§ Assignment:
Word for word, restate each of the records below.
☆ ☆ ☆ ☆ ☆
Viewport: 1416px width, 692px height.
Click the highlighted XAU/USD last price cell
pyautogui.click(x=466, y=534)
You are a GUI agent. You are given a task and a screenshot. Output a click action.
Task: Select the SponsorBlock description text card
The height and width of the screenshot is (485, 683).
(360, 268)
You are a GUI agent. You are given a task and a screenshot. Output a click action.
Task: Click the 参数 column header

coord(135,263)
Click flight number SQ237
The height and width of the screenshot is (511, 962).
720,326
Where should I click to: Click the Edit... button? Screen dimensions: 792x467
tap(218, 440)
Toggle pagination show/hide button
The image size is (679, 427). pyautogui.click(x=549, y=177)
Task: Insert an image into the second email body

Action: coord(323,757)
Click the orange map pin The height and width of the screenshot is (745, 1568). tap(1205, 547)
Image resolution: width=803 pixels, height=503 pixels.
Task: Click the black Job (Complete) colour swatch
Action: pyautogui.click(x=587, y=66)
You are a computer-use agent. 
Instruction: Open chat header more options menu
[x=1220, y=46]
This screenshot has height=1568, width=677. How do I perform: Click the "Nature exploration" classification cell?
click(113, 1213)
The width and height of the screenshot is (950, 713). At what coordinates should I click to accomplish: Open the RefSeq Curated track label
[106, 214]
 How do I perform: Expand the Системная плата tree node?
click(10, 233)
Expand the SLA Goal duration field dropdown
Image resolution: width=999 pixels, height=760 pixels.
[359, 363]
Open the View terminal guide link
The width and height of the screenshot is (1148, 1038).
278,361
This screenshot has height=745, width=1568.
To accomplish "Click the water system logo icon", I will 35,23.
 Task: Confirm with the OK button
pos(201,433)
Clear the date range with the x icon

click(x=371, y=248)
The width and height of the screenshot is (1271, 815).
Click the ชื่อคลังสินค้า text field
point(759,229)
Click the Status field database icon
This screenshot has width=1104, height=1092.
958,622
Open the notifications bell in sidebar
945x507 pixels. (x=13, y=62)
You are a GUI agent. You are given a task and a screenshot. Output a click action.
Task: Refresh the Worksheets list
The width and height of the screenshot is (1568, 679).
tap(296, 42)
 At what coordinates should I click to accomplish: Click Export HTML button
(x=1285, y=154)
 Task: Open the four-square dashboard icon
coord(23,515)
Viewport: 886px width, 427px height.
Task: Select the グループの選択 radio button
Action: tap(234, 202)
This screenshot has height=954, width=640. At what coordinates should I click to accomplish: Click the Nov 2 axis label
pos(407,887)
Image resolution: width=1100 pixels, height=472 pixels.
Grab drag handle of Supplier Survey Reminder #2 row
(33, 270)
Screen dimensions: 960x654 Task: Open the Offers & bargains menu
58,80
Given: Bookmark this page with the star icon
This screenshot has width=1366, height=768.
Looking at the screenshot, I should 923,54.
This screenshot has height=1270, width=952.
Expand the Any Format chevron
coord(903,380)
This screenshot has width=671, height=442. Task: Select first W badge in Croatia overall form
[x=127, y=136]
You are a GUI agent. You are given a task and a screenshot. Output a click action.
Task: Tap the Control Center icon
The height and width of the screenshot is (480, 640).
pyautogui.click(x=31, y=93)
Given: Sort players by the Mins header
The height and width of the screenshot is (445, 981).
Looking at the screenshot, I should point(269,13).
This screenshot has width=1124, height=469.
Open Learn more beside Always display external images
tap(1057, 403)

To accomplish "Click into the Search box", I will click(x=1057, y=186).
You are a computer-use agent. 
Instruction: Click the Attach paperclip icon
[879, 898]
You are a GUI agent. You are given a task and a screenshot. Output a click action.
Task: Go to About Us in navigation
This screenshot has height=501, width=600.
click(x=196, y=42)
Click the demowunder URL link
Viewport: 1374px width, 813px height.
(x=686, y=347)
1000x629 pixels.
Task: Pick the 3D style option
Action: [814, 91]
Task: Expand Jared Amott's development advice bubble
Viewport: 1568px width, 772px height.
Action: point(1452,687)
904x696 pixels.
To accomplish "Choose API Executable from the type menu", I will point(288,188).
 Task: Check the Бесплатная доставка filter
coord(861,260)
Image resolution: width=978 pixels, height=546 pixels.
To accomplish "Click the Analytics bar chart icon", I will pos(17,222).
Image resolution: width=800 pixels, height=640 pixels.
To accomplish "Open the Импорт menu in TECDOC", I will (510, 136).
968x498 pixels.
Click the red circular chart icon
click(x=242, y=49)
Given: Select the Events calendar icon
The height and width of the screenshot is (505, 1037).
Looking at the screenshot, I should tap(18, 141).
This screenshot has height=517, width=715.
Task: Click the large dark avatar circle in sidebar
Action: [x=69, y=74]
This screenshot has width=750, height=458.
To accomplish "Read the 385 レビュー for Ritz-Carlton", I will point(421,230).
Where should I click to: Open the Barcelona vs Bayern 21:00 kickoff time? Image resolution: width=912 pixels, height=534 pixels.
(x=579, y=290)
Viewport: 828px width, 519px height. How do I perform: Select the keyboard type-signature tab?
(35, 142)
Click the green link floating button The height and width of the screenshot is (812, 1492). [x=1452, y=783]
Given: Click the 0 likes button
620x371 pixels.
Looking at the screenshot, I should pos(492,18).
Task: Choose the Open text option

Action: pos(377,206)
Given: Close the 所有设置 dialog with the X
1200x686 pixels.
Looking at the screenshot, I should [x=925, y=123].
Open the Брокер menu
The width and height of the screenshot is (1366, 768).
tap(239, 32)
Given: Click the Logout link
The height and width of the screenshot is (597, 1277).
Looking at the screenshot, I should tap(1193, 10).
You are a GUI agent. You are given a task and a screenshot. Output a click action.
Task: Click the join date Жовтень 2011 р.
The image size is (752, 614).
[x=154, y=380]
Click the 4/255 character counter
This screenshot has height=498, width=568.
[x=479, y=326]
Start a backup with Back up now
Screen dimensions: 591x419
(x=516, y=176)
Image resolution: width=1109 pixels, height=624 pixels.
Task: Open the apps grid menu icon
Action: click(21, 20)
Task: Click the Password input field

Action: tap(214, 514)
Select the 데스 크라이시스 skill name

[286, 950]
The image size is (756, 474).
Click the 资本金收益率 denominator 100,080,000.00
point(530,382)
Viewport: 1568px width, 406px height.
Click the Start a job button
☆ ☆ ☆ ☆ ☆
§ Solution to this problem:
Viewport: 1416px width, 692px height.
Click the highlighted XAU/USD last price cell
pyautogui.click(x=466, y=534)
You are a GUI agent. You are given a task and a screenshot. Output a click action.
Task: Select the SponsorBlock description text card
The height and width of the screenshot is (485, 683).
(360, 268)
You are a GUI agent. You are given a task and a screenshot. Output a click action.
Task: Click the 参数 column header

coord(135,263)
Click flight number SQ237
The height and width of the screenshot is (511, 962).
720,326
Where should I click to: Click the Edit... button? Screen dimensions: 792x467
tap(218, 440)
Toggle pagination show/hide button
The image size is (679, 427). pyautogui.click(x=549, y=177)
Task: Insert an image into the second email body

Action: coord(323,757)
Click the orange map pin The height and width of the screenshot is (745, 1568). tap(1205, 547)
Image resolution: width=803 pixels, height=503 pixels.
Task: Click the black Job (Complete) colour swatch
Action: pyautogui.click(x=587, y=66)
You are a computer-use agent. 
Instruction: Open chat header more options menu
[x=1220, y=46]
This screenshot has height=1568, width=677. How do I perform: Click the "Nature exploration" classification cell?
click(113, 1213)
The width and height of the screenshot is (950, 713). At what coordinates should I click to accomplish: Open the RefSeq Curated track label
[106, 214]
 How do I perform: Expand the Системная плата tree node?
click(10, 233)
Expand the SLA Goal duration field dropdown
Image resolution: width=999 pixels, height=760 pixels.
[359, 363]
Open the View terminal guide link
The width and height of the screenshot is (1148, 1038).
278,361
This screenshot has height=745, width=1568.
To accomplish "Click the water system logo icon", I will 35,23.
 Task: Confirm with the OK button
pos(201,433)
Clear the date range with the x icon

click(x=371, y=248)
The width and height of the screenshot is (1271, 815).
Click the ชื่อคลังสินค้า text field
point(759,229)
Click the Status field database icon
This screenshot has width=1104, height=1092.
958,622
Open the notifications bell in sidebar
945x507 pixels. (x=13, y=62)
You are a GUI agent. You are given a task and a screenshot. Output a click action.
Task: Refresh the Worksheets list
The width and height of the screenshot is (1568, 679).
tap(296, 42)
 At what coordinates should I click to accomplish: Click Export HTML button
(x=1285, y=154)
 Task: Open the four-square dashboard icon
coord(23,515)
Viewport: 886px width, 427px height.
Task: Select the グループの選択 radio button
Action: tap(234, 202)
This screenshot has height=954, width=640. At what coordinates should I click to accomplish: Click the Nov 2 axis label
pos(407,887)
Image resolution: width=1100 pixels, height=472 pixels.
Grab drag handle of Supplier Survey Reminder #2 row
(33, 270)
Screen dimensions: 960x654 Task: Open the Offers & bargains menu
58,80
Given: Bookmark this page with the star icon
This screenshot has width=1366, height=768.
Looking at the screenshot, I should 923,54.
This screenshot has height=1270, width=952.
Expand the Any Format chevron
coord(903,380)
This screenshot has width=671, height=442. Task: Select first W badge in Croatia overall form
[x=127, y=136]
You are a GUI agent. You are given a task and a screenshot. Output a click action.
Task: Tap the Control Center icon
The height and width of the screenshot is (480, 640).
pyautogui.click(x=31, y=93)
Given: Sort players by the Mins header
The height and width of the screenshot is (445, 981).
Looking at the screenshot, I should point(269,13).
This screenshot has width=1124, height=469.
Open Learn more beside Always display external images
tap(1057, 403)

To accomplish "Click into the Search box", I will click(x=1057, y=186).
You are a computer-use agent. 
Instruction: Click the Attach paperclip icon
[879, 898]
You are a GUI agent. You are given a task and a screenshot. Output a click action.
Task: Go to About Us in navigation
This screenshot has height=501, width=600.
click(x=196, y=42)
Click the demowunder URL link
Viewport: 1374px width, 813px height.
(x=686, y=347)
1000x629 pixels.
Task: Pick the 3D style option
Action: [814, 91]
Task: Expand Jared Amott's development advice bubble
Viewport: 1568px width, 772px height.
Action: point(1452,687)
904x696 pixels.
To accomplish "Choose API Executable from the type menu", I will point(288,188).
 Task: Check the Бесплатная доставка filter
coord(861,260)
Image resolution: width=978 pixels, height=546 pixels.
To accomplish "Click the Analytics bar chart icon", I will pos(17,222).
Image resolution: width=800 pixels, height=640 pixels.
To accomplish "Open the Импорт menu in TECDOC", I will (510, 136).
968x498 pixels.
Click the red circular chart icon
click(x=242, y=49)
Given: Select the Events calendar icon
The height and width of the screenshot is (505, 1037).
Looking at the screenshot, I should tap(18, 141).
This screenshot has height=517, width=715.
Task: Click the large dark avatar circle in sidebar
Action: [x=69, y=74]
This screenshot has width=750, height=458.
To accomplish "Read the 385 レビュー for Ritz-Carlton", I will point(421,230).
Where should I click to: Open the Barcelona vs Bayern 21:00 kickoff time? Image resolution: width=912 pixels, height=534 pixels.
(x=579, y=290)
Viewport: 828px width, 519px height. How do I perform: Select the keyboard type-signature tab?
(35, 142)
Click the green link floating button The height and width of the screenshot is (812, 1492). [x=1452, y=783]
Given: Click the 0 likes button
620x371 pixels.
Looking at the screenshot, I should pos(492,18).
Task: Choose the Open text option

Action: pos(377,206)
Given: Close the 所有设置 dialog with the X
1200x686 pixels.
Looking at the screenshot, I should [x=925, y=123].
Open the Брокер menu
The width and height of the screenshot is (1366, 768).
tap(239, 32)
Given: Click the Logout link
The height and width of the screenshot is (597, 1277).
Looking at the screenshot, I should tap(1193, 10).
You are a GUI agent. You are given a task and a screenshot. Output a click action.
Task: Click the join date Жовтень 2011 р.
The image size is (752, 614).
[x=154, y=380]
Click the 4/255 character counter
This screenshot has height=498, width=568.
[x=479, y=326]
Start a backup with Back up now
Screen dimensions: 591x419
(x=516, y=176)
Image resolution: width=1109 pixels, height=624 pixels.
Task: Open the apps grid menu icon
Action: click(21, 20)
Task: Click the Password input field

Action: tap(214, 514)
Select the 데스 크라이시스 skill name

[286, 950]
The image size is (756, 474).
Click the 资本金收益率 denominator 100,080,000.00
point(530,382)
Viewport: 1568px width, 406px height.
Click the Start a job button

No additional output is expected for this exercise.